Marvels 1. Marvels

E n 1939, Phil Sheldon n’est encore qu’un sale gosse de Brooklyn inexpérimenté et se sentant immortel. Il rêve de séjourner sur le Vieux Continent, de couvrir la Seconde Guerre mondiale et de se construire une carrière. De temps à autres, un périodique lui commande quelques négatifs. Un jour, il assiste à la présentation à la presse de la création de Phinéas T. Horton. Sous une cloche en verre, un homme attend. Le scientifique envoie de l’oxygène et l’individu s’enflamme. C’est la naissance de la Torche Humaine. Témoin de l’émergence d’un nouveau paradigme, le reporter capte l’apparition de ces êtres merveilleux qui prolifèrent. Le journaliste présomptueux de sa prime jeunesse enregistre sur pellicules les exploits de Namor, Captain America ou bien des Fantastiques. D’abord, dans l’espoir de se faire un nom, mais très vite, parce qu’il identifie le choc et la frayeur que la population éprouve à l’égard de ces demi-dieux.

À l’occasion des quatre-vingts ans de la Maison des Idées, les artistes Kurt Busiek et Alex Ross ont été sollicités en vue de produire un dénouement à la mini-série Marvels. Étonnement et pour le plus grand plaisir des lecteurs, l’illustrateur a accepté de reprendre les pinceaux. Il faut dire que l’artiste avait refusé de réaliser la suite, Marvels : Eye of the Camera. La mission avait alors échoué sur la table à dessin de Jay Anacleto, dont la prestation graphique ne manquait pas de sel.

Pour la circonstance, le scénariste a conçu une scène s’intégrant à l’œuvre originale. Phil Sheldon et ses deux filles déambulent au centre Rockefeller. En famille, ils savourent l’instant et flânent autour des décorations de Noël. Soudain, une sentinelle attaque des mutants.
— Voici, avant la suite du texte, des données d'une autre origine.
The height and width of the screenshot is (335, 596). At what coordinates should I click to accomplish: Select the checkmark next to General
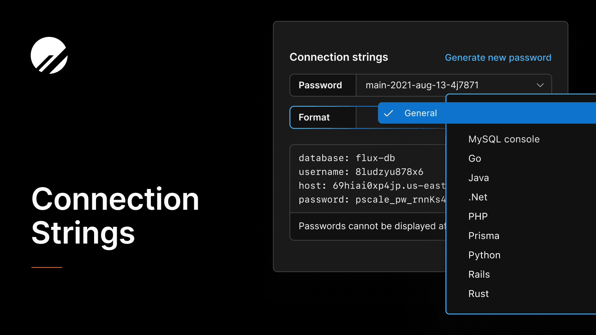(x=389, y=113)
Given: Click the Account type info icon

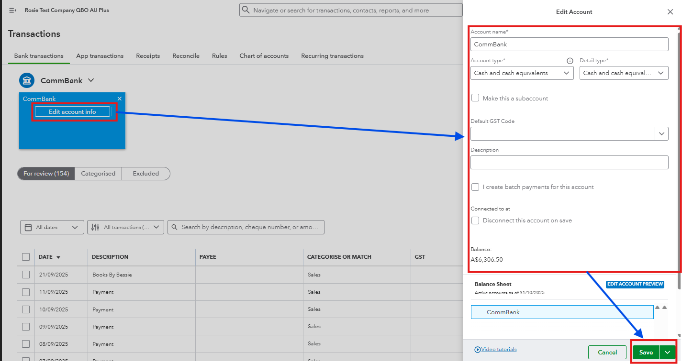Looking at the screenshot, I should point(570,61).
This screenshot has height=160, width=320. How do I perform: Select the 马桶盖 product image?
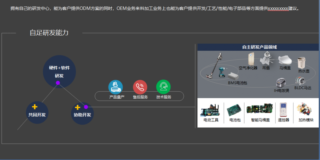[x=284, y=60]
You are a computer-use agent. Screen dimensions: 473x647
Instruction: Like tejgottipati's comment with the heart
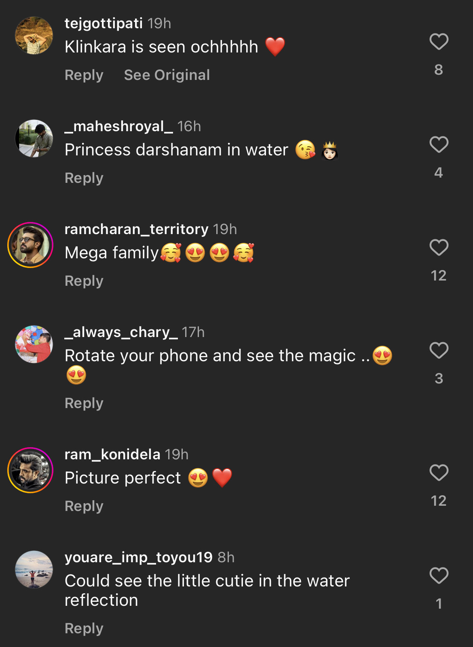click(439, 42)
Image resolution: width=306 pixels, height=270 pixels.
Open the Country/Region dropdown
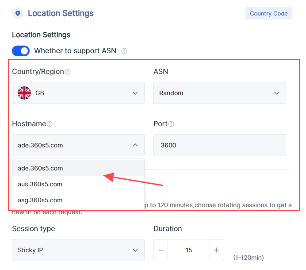pyautogui.click(x=78, y=93)
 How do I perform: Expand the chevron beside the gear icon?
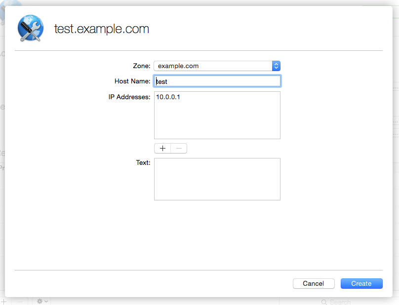(x=47, y=301)
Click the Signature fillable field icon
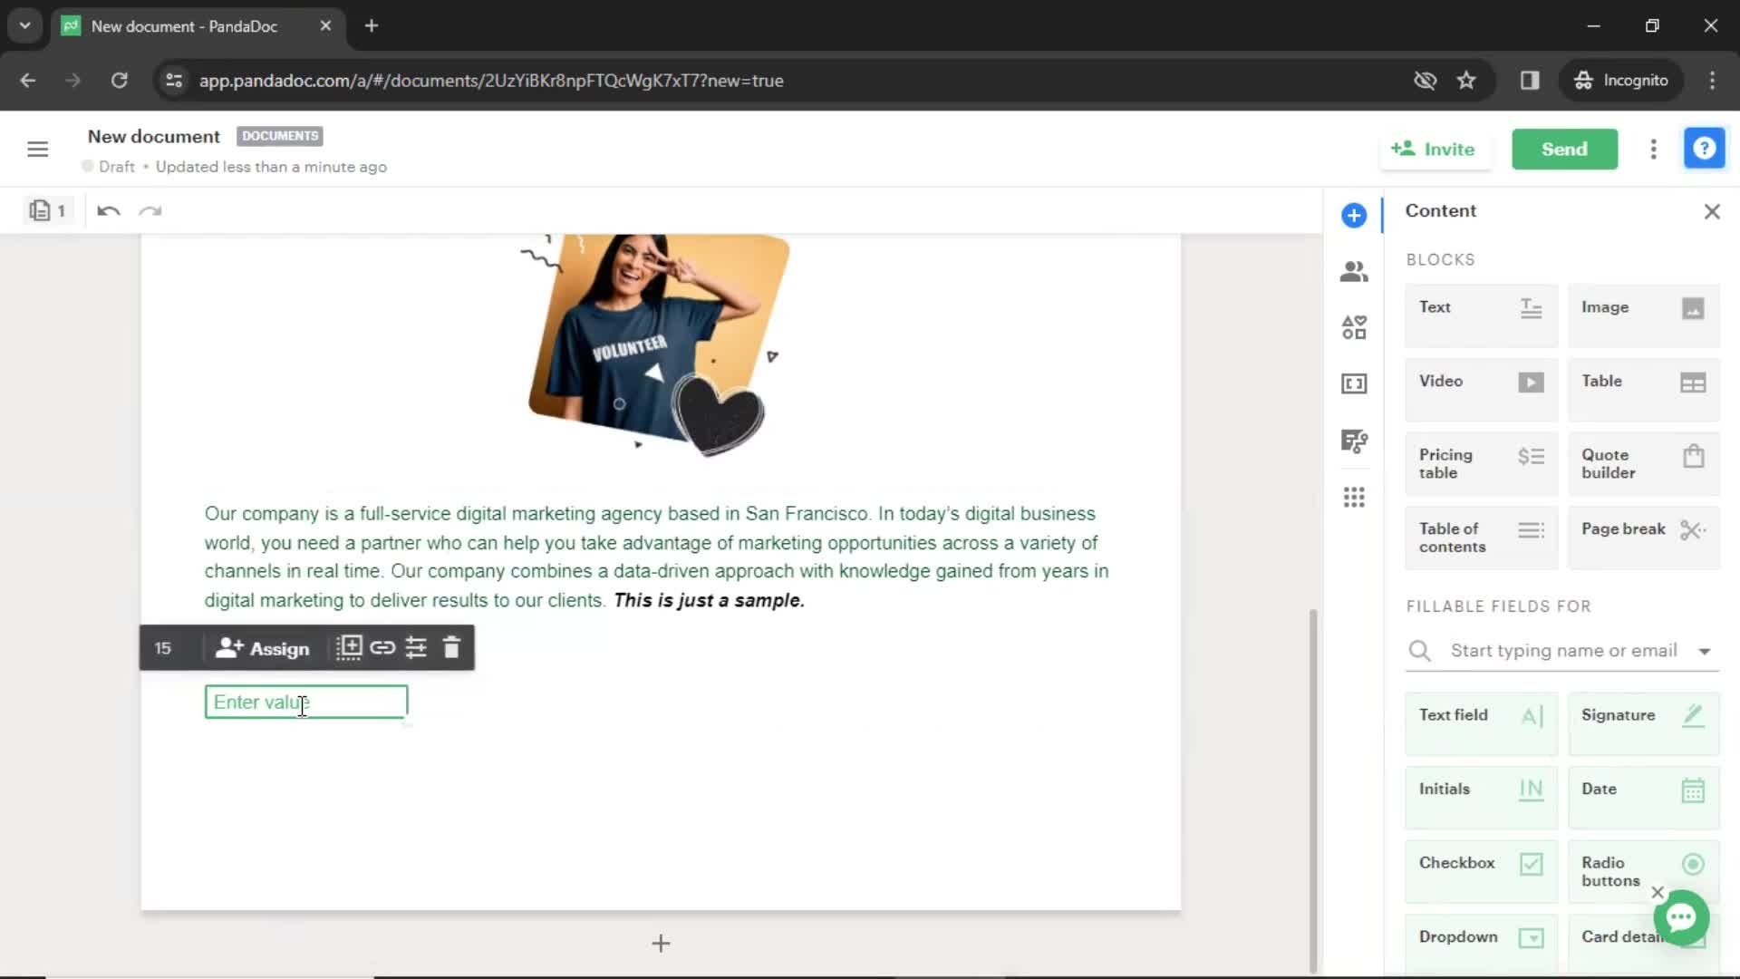The height and width of the screenshot is (979, 1740). pyautogui.click(x=1695, y=715)
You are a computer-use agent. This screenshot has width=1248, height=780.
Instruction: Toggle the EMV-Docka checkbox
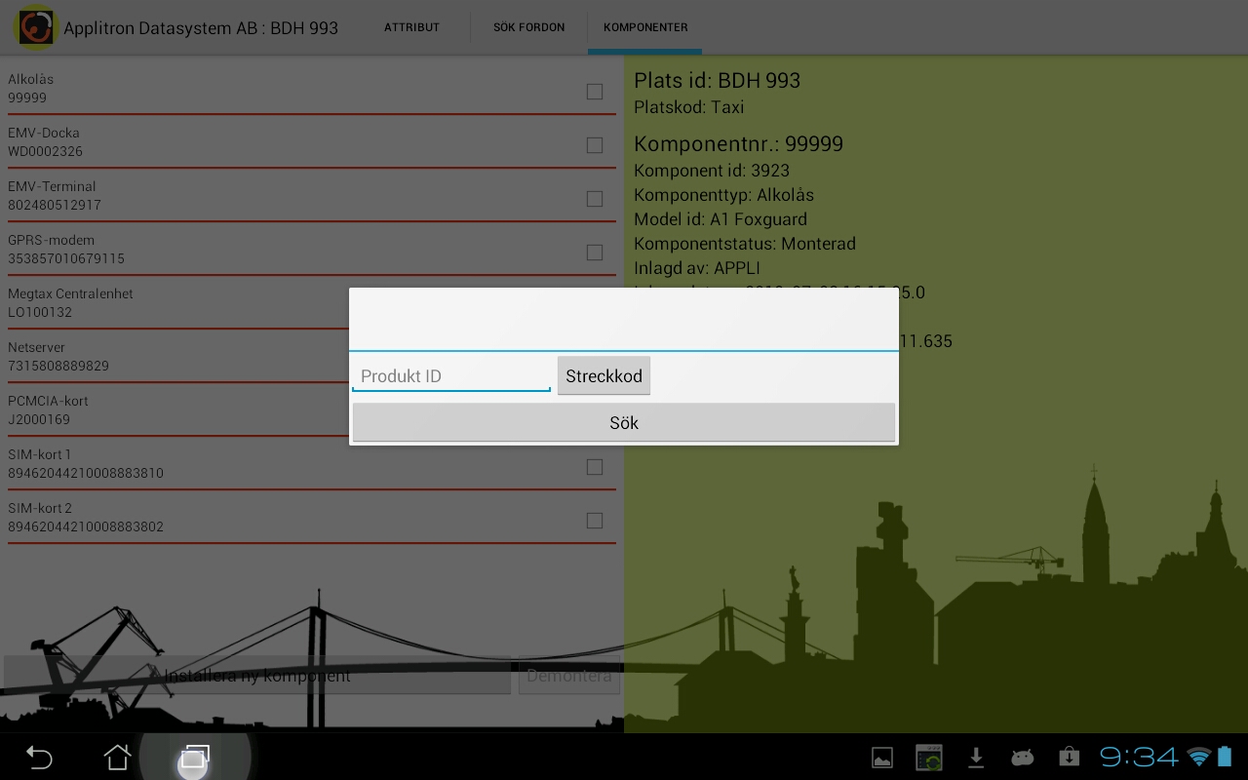(594, 145)
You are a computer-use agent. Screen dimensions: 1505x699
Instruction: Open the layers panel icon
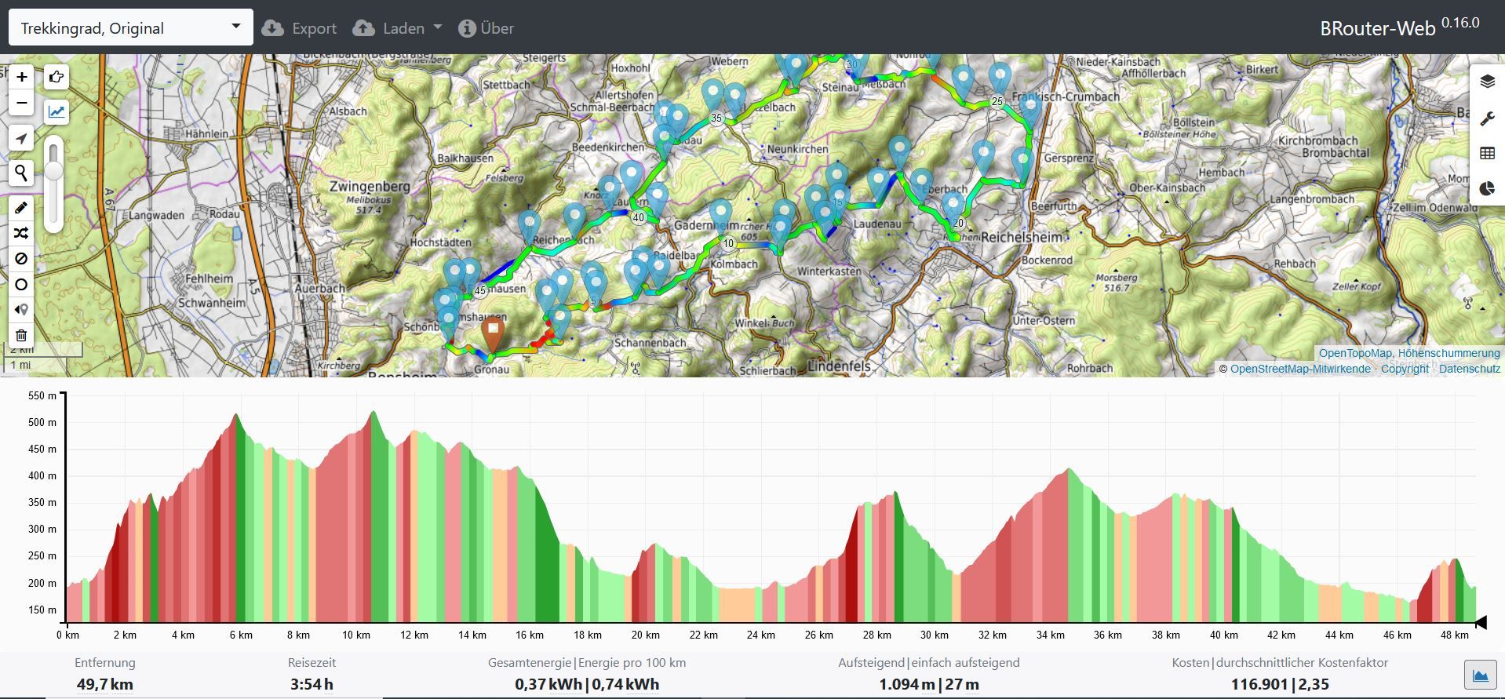pos(1487,82)
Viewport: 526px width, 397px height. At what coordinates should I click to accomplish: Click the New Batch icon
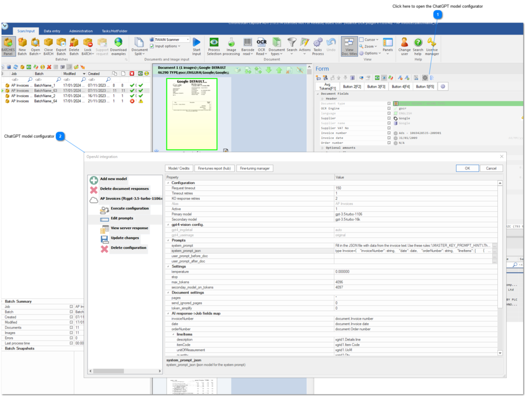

À travers les yeux du photographe, l’écrivain revisite une séquence culte tirée de Uncanny X-men numéro 98. À l’époque, Chris Claremont et Dave Cockrum avaient profité d’un kiosque de fin d’année pour bousculer l’équilibre des relations des élèves du professeur Xavier. Au cours de cet épisode, Jean Grey est enlevée par un robot gouvernemental. Véritable climax de la série, ce rapt inaugure l’arc narratif qui verra naître la force Phoenix.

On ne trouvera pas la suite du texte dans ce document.